I have set up Apache Sedona in Amazon EMR cluster based on https://sedona.apache.org/1.5.0/setup/emr/
I attached the EMR cluster to the JupyterLab in the Amazon EMR.
First I set up config to allow me to read from Delta table registered in the AWS Glue Catalog:
%%configure -f
{
"conf": {
"spark.sql.extensions": "io.delta.sql.DeltaSparkSessionExtension",
"spark.sql.catalog.spark_catalog": "org.apache.spark.sql.delta.catalog.DeltaCatalog"
}
}
When I run
%%sql
select _time, _coordinate
from my_db.my_delta_table
order by _time desc
limit 5
It gives me result:
My _coordinate
is WKT string format.
Now I try to run Spatial Spark SQL from Apache Sedona:
%%sql
select
_time,
ST_Distance(
ST_GeomFromWKT('POINT(37.335480 -121.893028)'),
ST_GeomFromWKT(_coordinate)
) as `Distance to San Jose, CA`
from my_db.my_delta_table
order by _time desc
limit 5
I got error
An error was encountered:
[UNRESOLVED_ROUTINE] Cannot resolve function `ST_Distance` on search path [`system`.`builtin`, `system`.`session`, `spark_catalog`.`default`].; line 3 pos 4
Traceback (most recent call last):
File "/mnt1/yarn/usercache/livy/appcache/application_1699328410941_0006/container_1699328410941_0006_01_000001/pyspark.zip/pyspark/sql/session.py", line 1440, in sql
return DataFrame(self._jsparkSession.sql(sqlQuery, litArgs), self)

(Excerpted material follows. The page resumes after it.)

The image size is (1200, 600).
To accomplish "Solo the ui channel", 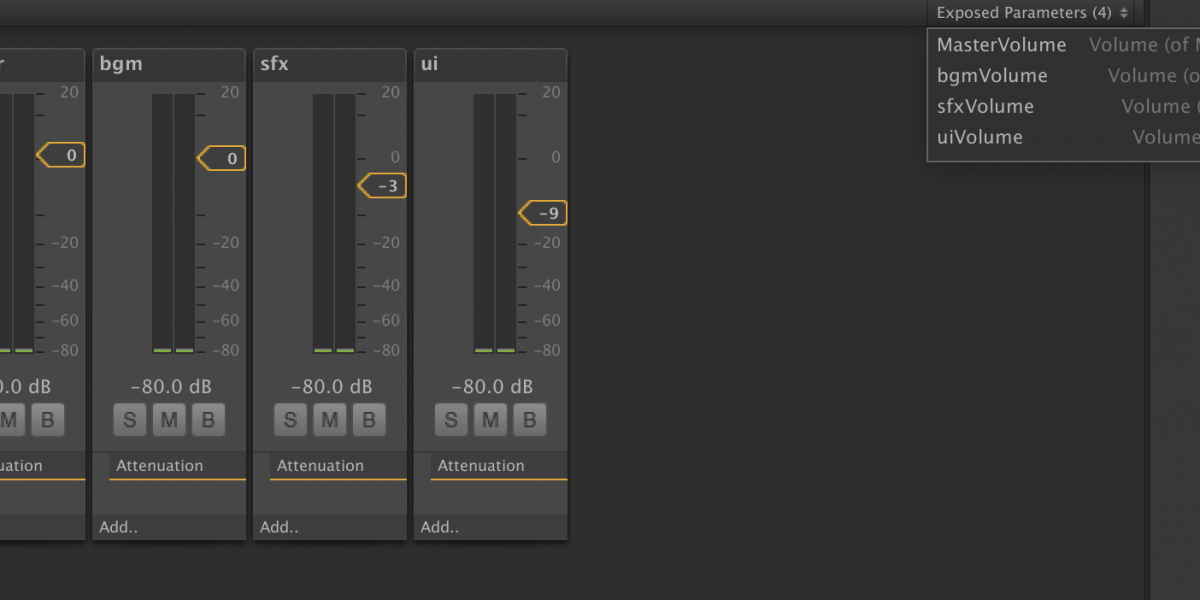I will (451, 420).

File "/mnt1/yarn/usercache/livy/appcache/application_1699328410941_0006/container_1699328410941_0006_01_000001/py4j-0.10.9.7-src.zip/py4j/java_gateway.py", line 1323, in __call__
answer, self.gateway_client, self.target_id, self.name)
File "/mnt1/yarn/usercache/livy/appcache/application_1699328410941_0006/container_1699328410941_0006_01_000001/pyspark.zip/pyspark/errors/exceptions/captured.py", line 175, in deco
raise converted from None
pyspark.errors.exceptions.captured.AnalysisException: [UNRESOLVED_ROUTINE] Cannot resolve function `ST_Distance` on search path [`system`.`builtin`, `system`.`session`, `spark_catalog`.`default`].; line 3 pos 4
I think I need somehow register Apache Sedona SQL functions. How to register them? Thanks!
Essentially you need to put the following script in your notebook cell:
%%configure -f
{
"conf": {
"spark.sql.extensions": "io.delta.sql.DeltaSparkSessionExtension,org.apache.sedona.viz.sql.SedonaVizExtensions,org.apache.sedona.sql.SedonaSqlExtensions",
"spark.sql.catalog.spark_catalog": "org.apache.spark.sql.delta.catalog.DeltaCatalog"
}
}